▶ [Directions for this task]: Each of the entries should be retyped precisely as it appears.

▶ [Data for review]:
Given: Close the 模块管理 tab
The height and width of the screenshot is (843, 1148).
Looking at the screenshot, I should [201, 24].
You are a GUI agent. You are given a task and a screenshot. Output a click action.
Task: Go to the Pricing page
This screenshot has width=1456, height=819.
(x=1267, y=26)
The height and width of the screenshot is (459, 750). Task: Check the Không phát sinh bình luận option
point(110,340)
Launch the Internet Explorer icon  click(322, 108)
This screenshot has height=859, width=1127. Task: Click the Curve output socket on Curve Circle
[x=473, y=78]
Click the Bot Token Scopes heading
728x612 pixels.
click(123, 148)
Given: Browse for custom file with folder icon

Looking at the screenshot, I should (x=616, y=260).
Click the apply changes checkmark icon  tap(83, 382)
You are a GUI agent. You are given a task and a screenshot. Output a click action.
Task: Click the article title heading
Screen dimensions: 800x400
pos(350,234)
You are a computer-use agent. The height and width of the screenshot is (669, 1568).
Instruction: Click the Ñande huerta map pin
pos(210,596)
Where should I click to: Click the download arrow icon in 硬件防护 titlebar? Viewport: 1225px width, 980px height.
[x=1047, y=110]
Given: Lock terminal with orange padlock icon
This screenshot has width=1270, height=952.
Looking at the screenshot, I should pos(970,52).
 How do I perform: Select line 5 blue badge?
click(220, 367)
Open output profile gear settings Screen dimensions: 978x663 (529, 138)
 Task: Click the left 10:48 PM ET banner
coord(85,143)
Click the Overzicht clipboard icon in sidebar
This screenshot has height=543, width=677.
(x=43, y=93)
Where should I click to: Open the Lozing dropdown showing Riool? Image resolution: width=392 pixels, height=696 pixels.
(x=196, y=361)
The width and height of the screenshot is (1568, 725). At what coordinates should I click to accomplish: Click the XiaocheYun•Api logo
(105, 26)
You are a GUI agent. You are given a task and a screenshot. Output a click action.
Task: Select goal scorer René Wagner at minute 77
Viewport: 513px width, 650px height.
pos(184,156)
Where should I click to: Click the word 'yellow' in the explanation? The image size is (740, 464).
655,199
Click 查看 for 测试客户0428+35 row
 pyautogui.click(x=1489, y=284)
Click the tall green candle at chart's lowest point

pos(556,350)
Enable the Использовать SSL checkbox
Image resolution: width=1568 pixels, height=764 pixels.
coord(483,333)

▶ [Output for this task]:
Given: Close the 模块管理 tab
The height and width of the screenshot is (843, 1148).
Looking at the screenshot, I should [201, 24].
You are a GUI agent. You are given a task and a screenshot. Output a click action.
Task: Go to the Pricing page
This screenshot has width=1456, height=819.
(x=1267, y=26)
The height and width of the screenshot is (459, 750). Task: Check the Không phát sinh bình luận option
point(110,340)
Launch the Internet Explorer icon  click(322, 108)
This screenshot has height=859, width=1127. Task: Click the Curve output socket on Curve Circle
[x=473, y=78]
Click the Bot Token Scopes heading
728x612 pixels.
click(123, 148)
Given: Browse for custom file with folder icon

Looking at the screenshot, I should (x=616, y=260).
Click the apply changes checkmark icon  tap(83, 382)
You are a GUI agent. You are given a task and a screenshot. Output a click action.
Task: Click the article title heading
Screen dimensions: 800x400
pos(350,234)
You are a computer-use agent. The height and width of the screenshot is (669, 1568).
Instruction: Click the Ñande huerta map pin
pos(210,596)
Where should I click to: Click the download arrow icon in 硬件防护 titlebar? Viewport: 1225px width, 980px height.
[x=1047, y=110]
Given: Lock terminal with orange padlock icon
This screenshot has width=1270, height=952.
Looking at the screenshot, I should pos(970,52).
 How do I perform: Select line 5 blue badge?
click(220, 367)
Open output profile gear settings Screen dimensions: 978x663 (529, 138)
 Task: Click the left 10:48 PM ET banner
coord(85,143)
Click the Overzicht clipboard icon in sidebar
This screenshot has height=543, width=677.
(x=43, y=93)
Where should I click to: Open the Lozing dropdown showing Riool? Image resolution: width=392 pixels, height=696 pixels.
(x=196, y=361)
The width and height of the screenshot is (1568, 725). At what coordinates should I click to accomplish: Click the XiaocheYun•Api logo
(105, 26)
You are a GUI agent. You are given a task and a screenshot. Output a click action.
Task: Select goal scorer René Wagner at minute 77
Viewport: 513px width, 650px height.
pos(184,156)
Where should I click to: Click the word 'yellow' in the explanation? The image size is (740, 464).
655,199
Click 查看 for 测试客户0428+35 row
 pyautogui.click(x=1489, y=284)
Click the tall green candle at chart's lowest point

pos(556,350)
Enable the Использовать SSL checkbox
Image resolution: width=1568 pixels, height=764 pixels.
coord(483,333)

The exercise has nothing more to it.